Paper statements and their political implications
The game does a very good job at posing relevant questions to the player: Do I go by the book and reject a person’s entry pass, because it’s incorrect and therefore separate him or her from a family or loved one? Or do I let him/her through and suffer a penalty and therefore lose money to sustain my own family? Even if there’s usually a certain number of mistakes one can make during one day with no monetary problems, the decisions are nevertheless thought-provoking and much more interesting than what adventure games usually try to do with their good/bad-nice/rude dialogue options.
The atmosphere of the game is also quite unsettling. On the one hand, the gameplay is very repetitive and there’s actually only one screen which displays the waiting line, border patrol and the booth for the individual persons who want to enter the country. But this is exactly why the storytelling works so well, as a lot of things happen behind the scenes. So if a person is detained, he or she is taken away by the guards, and the rest is up to the player’s imagination. Terrorist attacks are not uncommon either, although it has to be said that the random bomb explosions close to the border lose some of their impact, because they seem a bit too random.
The graphics and sound design are quite minimalistic. In other words: It isn’t really a pretty game. Character portraits are drawn in a crude way which can sometimes become troublesome when trying to establish if a person is male or female, while the voice acting (if it can be called that) only consists of the same short sentences, some comprehensible (“Papers”), some indistinguishable. Of course the latter makes the whole monotonous proceedings even scarier. The lack of music (except for the title screen and the table of income/expenses) can also be dismissed, because it doesn’t turn the whole thing into a melodrama, but adds to the realism.

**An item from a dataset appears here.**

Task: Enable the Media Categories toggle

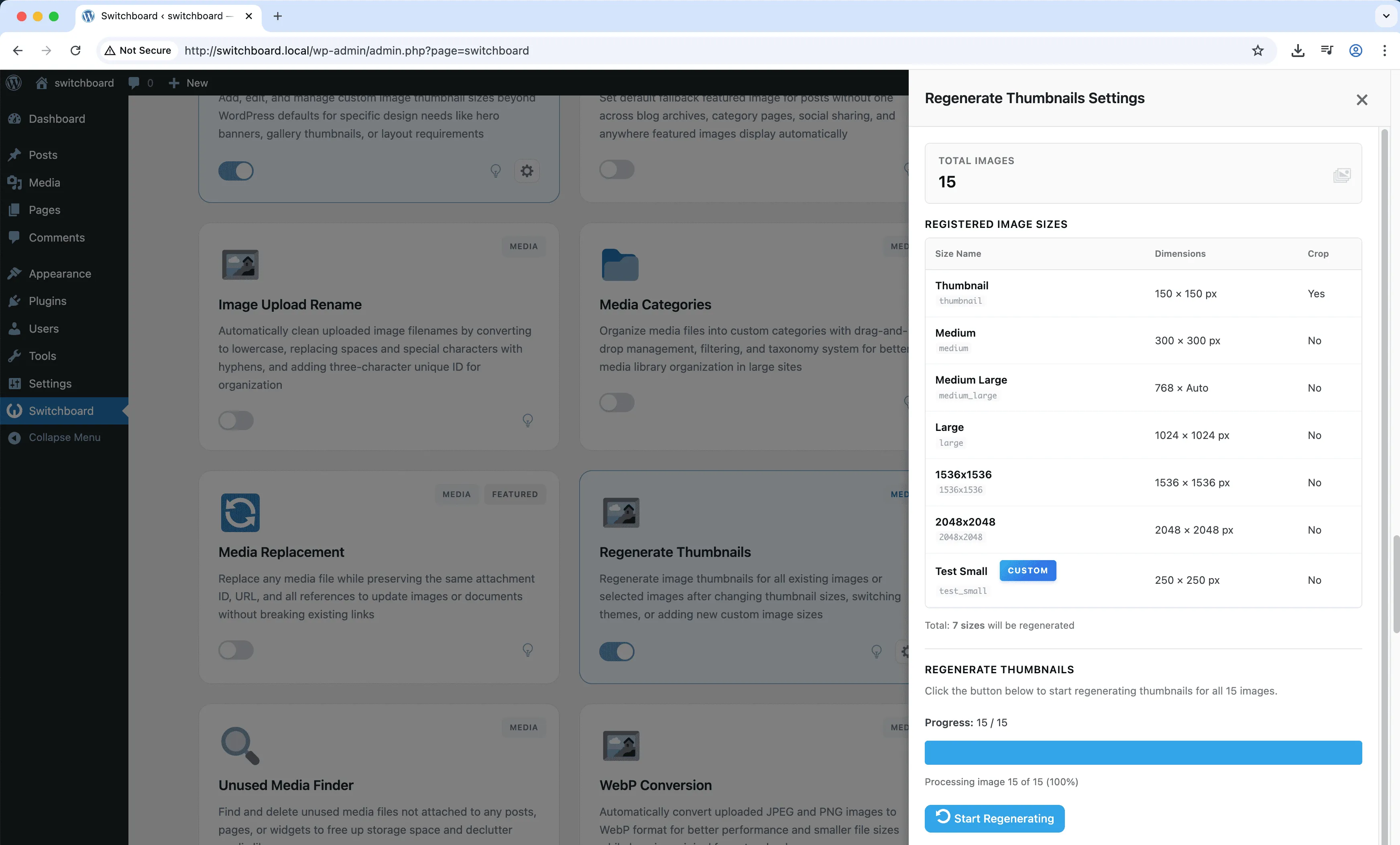Action: (x=617, y=402)
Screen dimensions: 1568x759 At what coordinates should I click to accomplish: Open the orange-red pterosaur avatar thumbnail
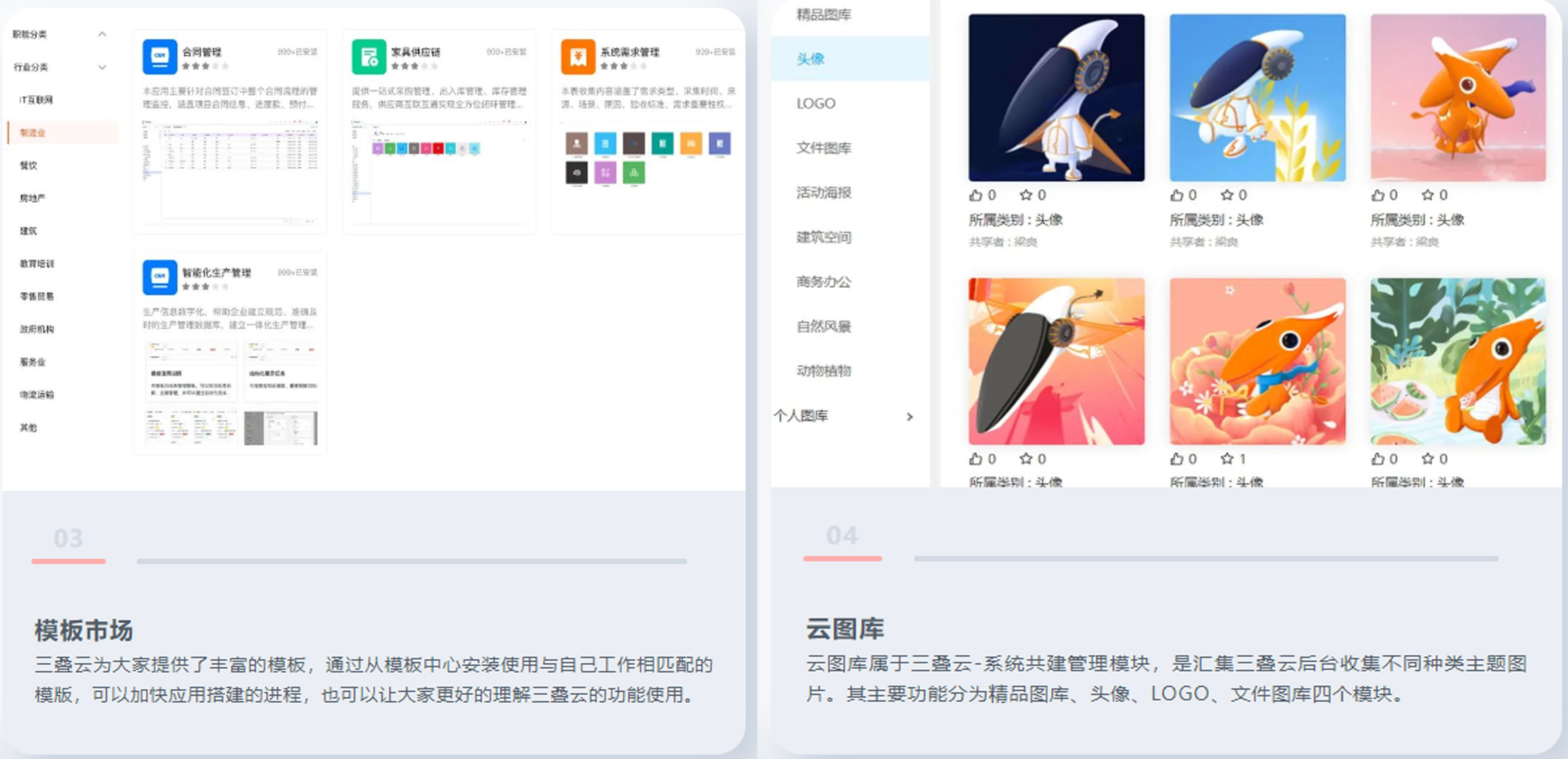(1056, 361)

An important game of paper and people
Lucas Poke’s Papers, Please is more than just a simple game of comparing documents and people. It’s one of the few titles which make the player ask questions about politics and human dignity. Even if one is lucky enough to live outside a country which has such powerful control over its people, it’s easy to see the social commentary and feel uncomfortable when playing the game. It’s much more like a meta-game which is as much a critique of immigration laws as it is a bleak look into a dystopian future or reality. The game is also an interesting example of how puzzles don’t necessarily have to be inventory-based conundrums.
Even if the presentation lacks polish, some of the gameplay elements don’t always work and it could have been a bit shorter to prevent overfamiliarity and repetitiveness, Papers, Please remains one of the most interesting storytelling experiences of the year, simply setting itself apart from the competition by trying something new and being relevant at the same time. It might look and sound outdated, but the content is and will be more important than the most suspenseful politics thriller or history drama.